BACAGLIO, CRISTIAN ROMAN; PABLO HECTOR HORACIO LOPEZ; MATTALLONI, MARA; AMAYA VÍCTOR; ANABELA PALANDRI; RONALD L. SCHNAAR

Villa Carlos Paz

Congreso; XXXIV Congreso de la Sociedad Argentina de Neurociencias; 2019

SAN

High titer of anti-Myelin-associated glycoprotein antibodies (anti-MAG mAb) has been observed in infants with autism spectrum disorders (ASDs). We analyzed the possible contribution of MAG to the pathogenesis of ASD by passive immunization with a function-blocking anti-MAG mAb in wild type mice at perinatal stages. Anti-MAG mAb treatment was associated with development of an autistic phenotype characterized by alterations of social interaction and social recognition behaviors, reduced ultrasonic vocalizations and increased stereotyped behaviors with preservation of motor skills.

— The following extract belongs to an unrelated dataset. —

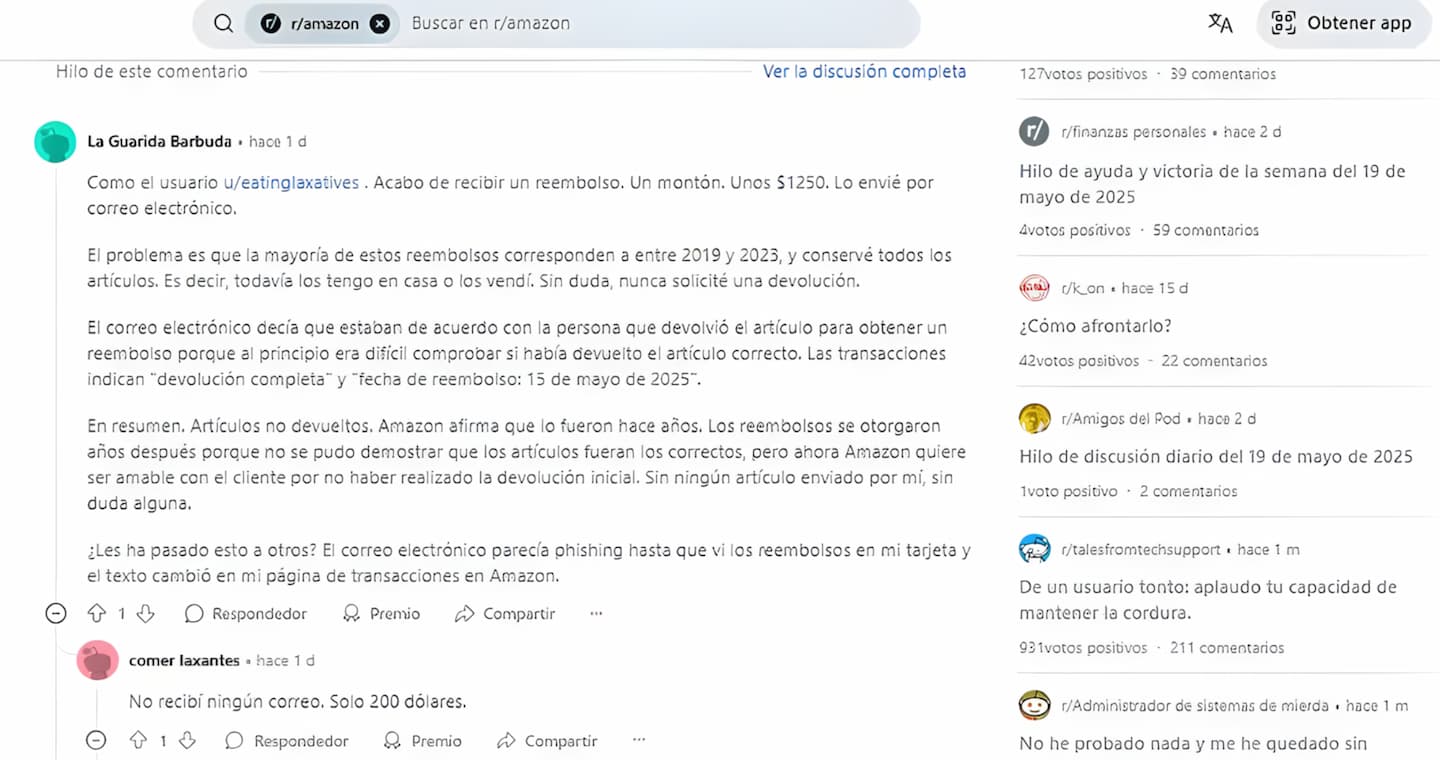
Task: Downvote La Guarida Barbuda's comment
Action: pos(145,614)
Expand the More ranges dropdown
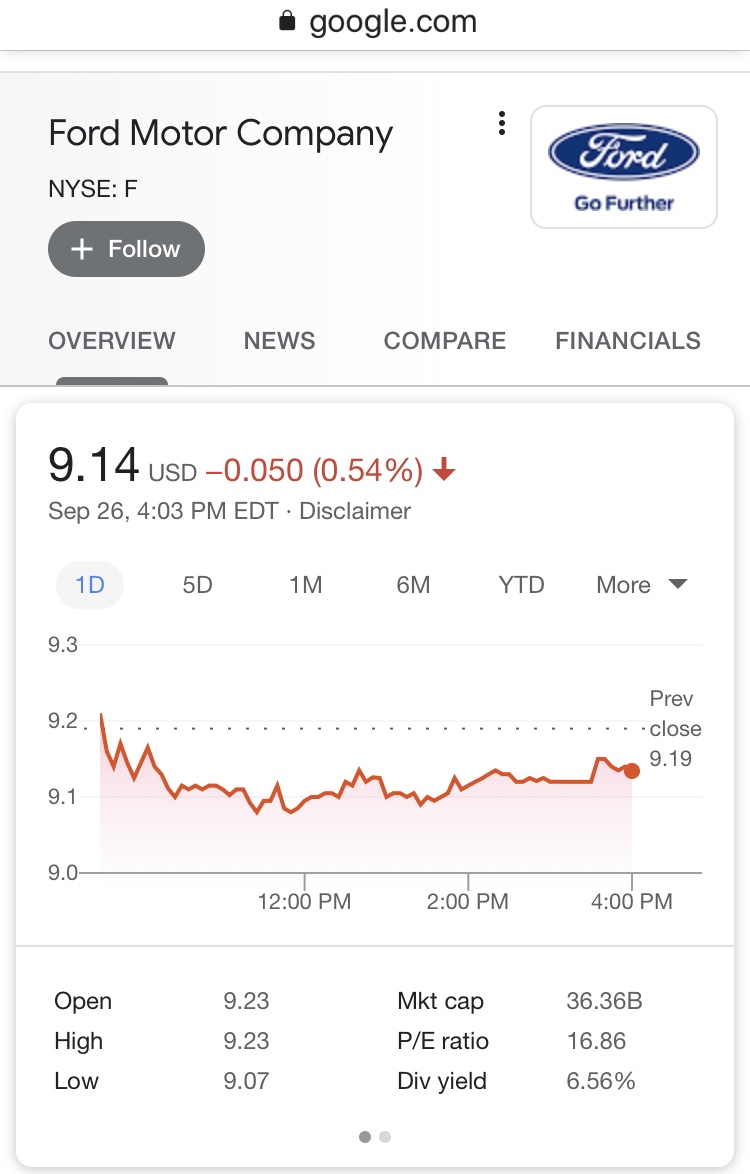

Morphometric stereological analyses showed altered cerebellar neurodevelopment characterized by a transient increase in the number of granule cells at P7 in lobes VI/VII (but not at lobe X) followed by increased neurodegeneration at P14-21. Similarly, we observed a preferential increase of Purkinje cells number in lobes VI/VII characterized by a dystrophic morphology, although their number remained constant along the study. Morphometric studies also identified alterations in cell/size number in prefrontal cortex. MAG-null mice displayed behavioural and neurodevelopmental alterations closely resembling anti-MAG-treated mice. Our results show that blocking MAG function induces phenotypic behaviors and neurodevelopmental alterations associated with ASDs. Altogether, our data supports a pathogenic role of anti-MAG autoantibodies as a leading cause for the development of ASDs in a clinical subgroup.